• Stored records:

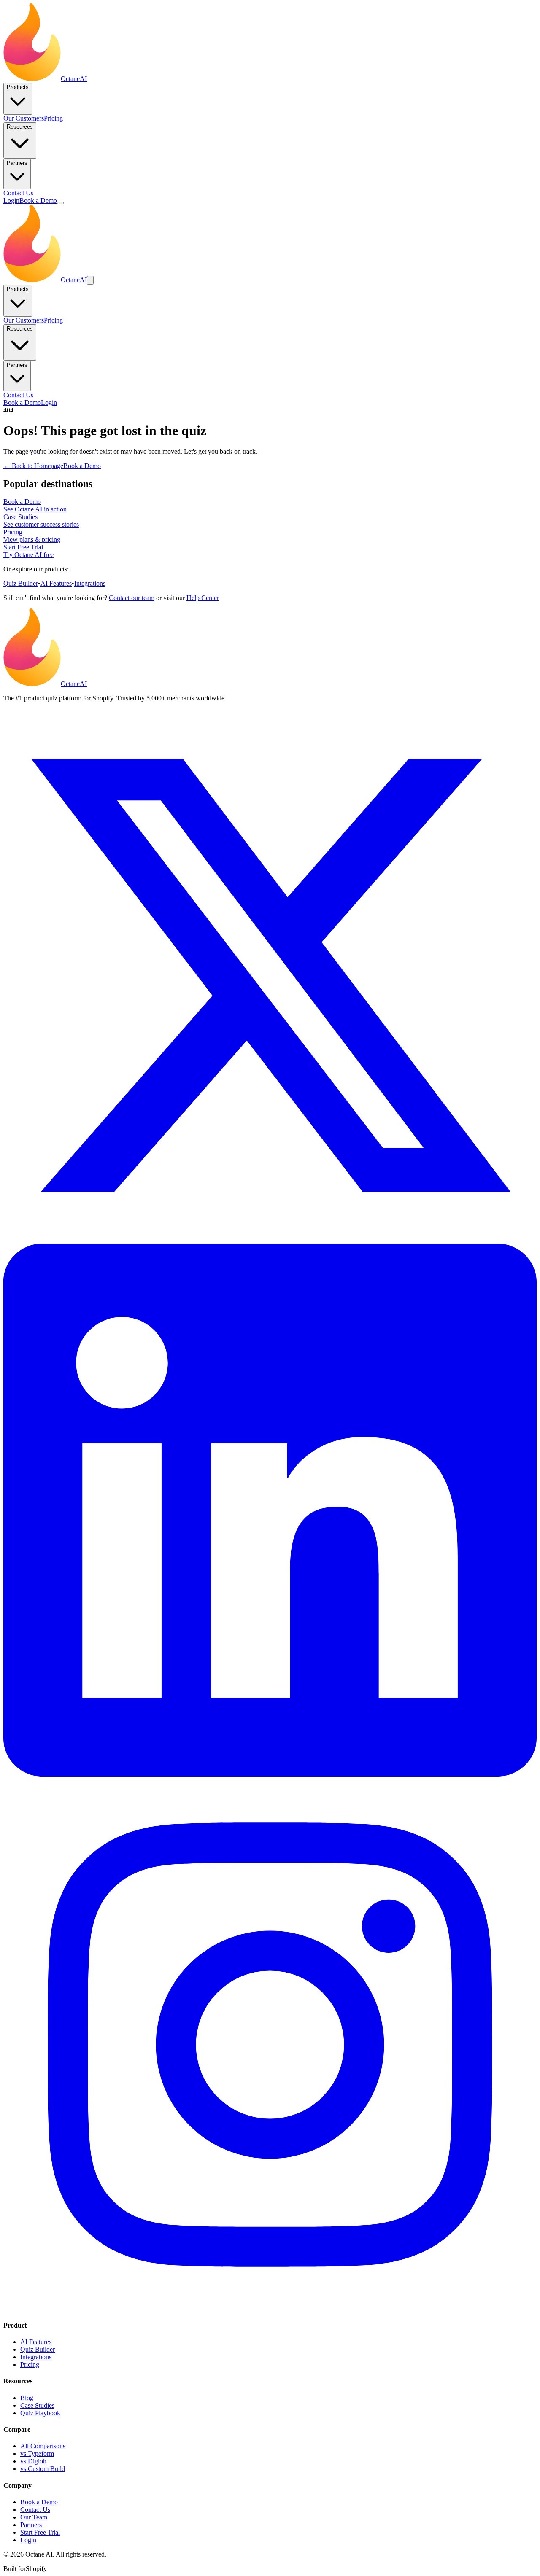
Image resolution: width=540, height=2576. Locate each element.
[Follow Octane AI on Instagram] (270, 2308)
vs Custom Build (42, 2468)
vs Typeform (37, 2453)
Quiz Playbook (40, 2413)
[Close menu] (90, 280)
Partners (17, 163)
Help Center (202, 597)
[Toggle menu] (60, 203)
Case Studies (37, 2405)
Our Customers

• Try it:
Transcribe the entries above verbatim, excluding any image.

• Exercise solution:
Image resolution: width=540, height=2576. Locate each element.
[Follow Octane AI on Instagram] (270, 2308)
vs Custom Build (42, 2468)
vs Typeform (37, 2453)
Quiz Playbook (40, 2413)
[Close menu] (90, 280)
Partners (17, 163)
Help Center (202, 597)
[Toggle menu] (60, 203)
Case Studies (37, 2405)
Our Customers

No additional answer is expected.